J’ai retrouvé cette problématique des soldats traqués pour avoir cherché à éviter les combats dans Le soldat désaccordé et plusieurs aspects dont on ne parle pas beaucoup et qui tenaient à coeur à mon aïeul.
Paris, années 20, un ancien combattant est chargé de retrouver un soldat disparu en 1917. Arpentant les champs de bataille, interrogeant témoins et soldats, il va découvrir, au milieu de mille histoires plus incroyables les unes que les autres, la folle histoire d’amour que le jeune homme a vécue au milieu de l’Enfer. Alors que l’enquête progresse, la France se rapproche d’une nouvelle guerre et notre héros se jette à corps perdu dans cette mission désespérée, devenue sa seule source d’espoir dans un monde qui s’effondre.
Le thème est original et magnifiquement traité. Qui mieux qu’un ancien soldat serait plus compétent pour retrouver un combattant disparu ? A t-il déserté ? Fut-il agent secret ? Est-il mort ou vivant ? Aurait-il perdu la mémoire ? A t-il émigré outre-Atlantique ? Sa disparition est-elle naturelle ?
L’enquêteur connaît parfaitement les arcanes de l’armée et de l’administration.

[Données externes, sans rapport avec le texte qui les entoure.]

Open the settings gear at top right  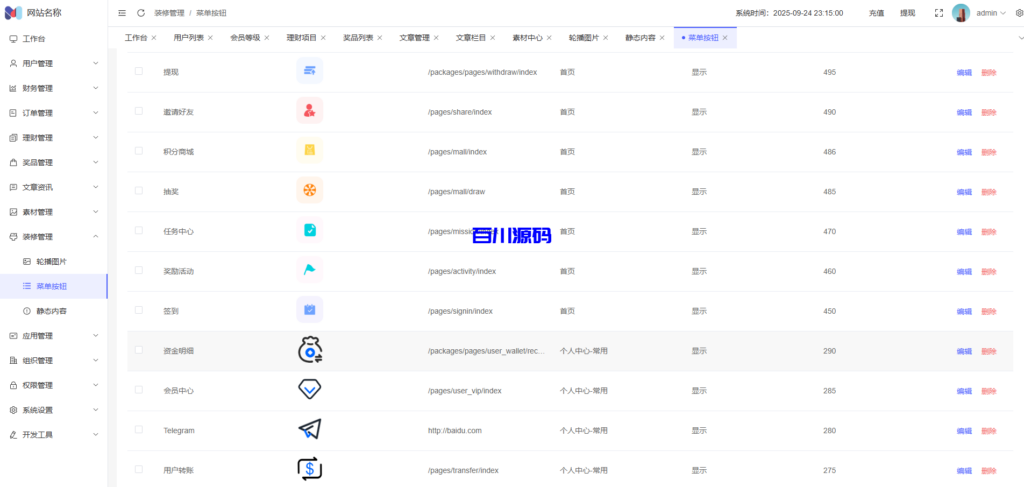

Et pourtant il va découvrir des pans entiers (et sombres) de notre historie nationale. Il sera tout comme nous choqué par le comportement d’un certain docteur Robert, repérant les trouillards et les déserteurs en les soumettant à des électro-chocs.
A l’inverse, il appréciera les confidences du médecin major Adolphe Menu, obsédé par les horaires, mais qui trouva à Joplain un prétexte pour qu’il se repose. Il prendra le temps de savourer avec lui un verre de Pessac-Léognan (p. 72), détail amusant pour moi qui ai découvert cette AOP tout récemment.
A propos de médecine, il pointera combien l’état des hôpitaux est catastrophique en 1941 (p. 200). J’ai appris beaucoup de choses en lisant ce roman et je reconnais que cette lecture est nécessaire pour mieux comprendre ce que fut ce conflit. Si je savais que des soldats anglais, écossais ou belges avaient combattu aux côtés des français, j’ignorais que nous n’avions eu aucune honte à faire appel aux Amérindiens parce que leur allure créait la surprise (p. 123) alors que peu de temps auparavant on les « montrait » dans des foires, sans tenir compte de leur condition humaine.
Il est bon aussi de rappeler quelques chiffres. Leur niveau est monstrueux. La bataille aura coûté aux Français 378 000 hommes (162 000 tués, plus de 101 000 disparus et plus de 215 000 blessés, souvent invalides) et aux Allemands 337 000. Quand on remarque le nombre de disparus on se dit que le sujet choisi par Gilles Marchand est loin d’être exceptionnel. Et on comprend qu’ils furent nombreux à se chercher de part et d’autre.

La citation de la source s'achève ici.